When the notions of dream and house are brought together, the dangerous condition of the dream house arises. ‘The dream house’, says Bachelard, ‘must satisfy both pride and reason, two irreconcilable terms’ (Bachelard 1969:61). One might even say two inescapable terms, the extent of the hubris and the rigor of the reason only tempered by imagination and the policies of financial institutions.
The making of this house has been long and difficult. To re-imagine your own and the family’s rituals in a new spatial environment required that the house be designed from the inside out. These spatial relationships find some embodiment in the plan and the sections. Once the house is completed, the architect departs and you become, as Clare Cooper Marcus describes in House as a Mirror of Self. ‘part of the power struggles in making a home together with a partner; territory, control and privacy at home; self-image and location; disruptions in the bonding with home, and beyond the “house’s ego” to the call of the soul’.
We have gone through possibly six completely conceived and, in some cases, even fully-documented designs for our home.
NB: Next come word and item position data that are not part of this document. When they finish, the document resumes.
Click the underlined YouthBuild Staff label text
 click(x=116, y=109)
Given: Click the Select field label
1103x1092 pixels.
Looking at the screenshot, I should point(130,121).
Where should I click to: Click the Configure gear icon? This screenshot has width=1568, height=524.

And, in most cases, on different sites, too. During the process you are wracked by insecurities – financial and otherwise – and beset with procrastination and indecisiveness, because your ego is determined to design along with you. In addition to the ego, there is the matter of accommodating secret passions in a new home. I found some solace in a memoire by Rod Steward, of all people, who had this to say about his habit: ‘You know the dangers, but you think you’ll just have a little dabble, just to find out what it feels like… The next thing you know, your so-called little dabble has turned into a raging all-consuming habit… It can get hold of a person. It can take over your life…’ (Steward 2012:234).
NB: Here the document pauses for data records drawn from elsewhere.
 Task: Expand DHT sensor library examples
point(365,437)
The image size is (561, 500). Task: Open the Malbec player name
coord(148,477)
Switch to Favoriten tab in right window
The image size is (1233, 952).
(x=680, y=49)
Surprisingly, Rod said this in relation to collecting art. I mention this, specifically, as making art part of the design of a building is more difficult than one may think.
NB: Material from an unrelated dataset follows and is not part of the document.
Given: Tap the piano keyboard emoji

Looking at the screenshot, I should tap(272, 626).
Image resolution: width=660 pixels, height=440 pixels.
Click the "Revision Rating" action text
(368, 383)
In an abstract sense, the idea of a series of box-like spaces, dark outside and light on the inside, informed my early ideas. In its realised version, the distinction between inside and outside is less definite, with darker tonalities on the outside which assist in merging the structure with the landscape, and lighter tonalities on the inside which complement the sketches and paintings, and aid the distribution of filtered sunlight.
As architects, we are ostensibly concerned with space and place, but home – as is firmly stated in most quotes – is people, not a place. Yet it is a place that ‘allows one to dream in peace’ (Bachelard 1969:6).